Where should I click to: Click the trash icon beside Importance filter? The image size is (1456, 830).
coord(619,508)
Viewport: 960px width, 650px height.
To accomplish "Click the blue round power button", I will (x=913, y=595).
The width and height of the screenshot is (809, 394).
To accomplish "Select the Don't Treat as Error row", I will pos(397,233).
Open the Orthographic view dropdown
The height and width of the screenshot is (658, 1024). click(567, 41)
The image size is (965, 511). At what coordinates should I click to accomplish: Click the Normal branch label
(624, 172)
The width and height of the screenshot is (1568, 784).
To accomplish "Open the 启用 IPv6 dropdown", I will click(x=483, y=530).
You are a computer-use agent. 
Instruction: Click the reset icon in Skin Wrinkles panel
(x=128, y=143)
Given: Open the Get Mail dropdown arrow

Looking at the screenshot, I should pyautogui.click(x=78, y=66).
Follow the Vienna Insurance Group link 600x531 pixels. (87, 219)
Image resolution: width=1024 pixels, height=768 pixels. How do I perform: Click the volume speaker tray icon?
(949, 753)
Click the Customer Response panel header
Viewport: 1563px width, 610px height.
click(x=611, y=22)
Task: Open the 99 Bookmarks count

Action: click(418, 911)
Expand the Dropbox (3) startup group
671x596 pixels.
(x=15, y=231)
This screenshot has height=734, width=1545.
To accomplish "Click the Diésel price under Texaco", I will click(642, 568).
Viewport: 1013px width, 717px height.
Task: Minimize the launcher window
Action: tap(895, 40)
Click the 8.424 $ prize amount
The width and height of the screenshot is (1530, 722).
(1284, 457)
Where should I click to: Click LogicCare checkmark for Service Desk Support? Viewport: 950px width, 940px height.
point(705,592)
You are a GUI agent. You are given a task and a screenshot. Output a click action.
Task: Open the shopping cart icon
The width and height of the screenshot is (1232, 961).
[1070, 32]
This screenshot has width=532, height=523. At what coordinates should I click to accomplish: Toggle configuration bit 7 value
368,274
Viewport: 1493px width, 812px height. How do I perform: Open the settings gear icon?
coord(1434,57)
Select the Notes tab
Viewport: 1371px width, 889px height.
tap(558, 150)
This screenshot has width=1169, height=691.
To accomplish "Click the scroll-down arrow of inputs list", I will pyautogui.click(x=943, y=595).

************

Exercise objective
Exactly the lines between the one containing "This screenshot has width=1169, height=691." and the end of the material, both ends included, must be retyped, with nothing added.

Solution to this problem
This screenshot has width=1169, height=691.
To accomplish "Click the scroll-down arrow of inputs list", I will pyautogui.click(x=943, y=595).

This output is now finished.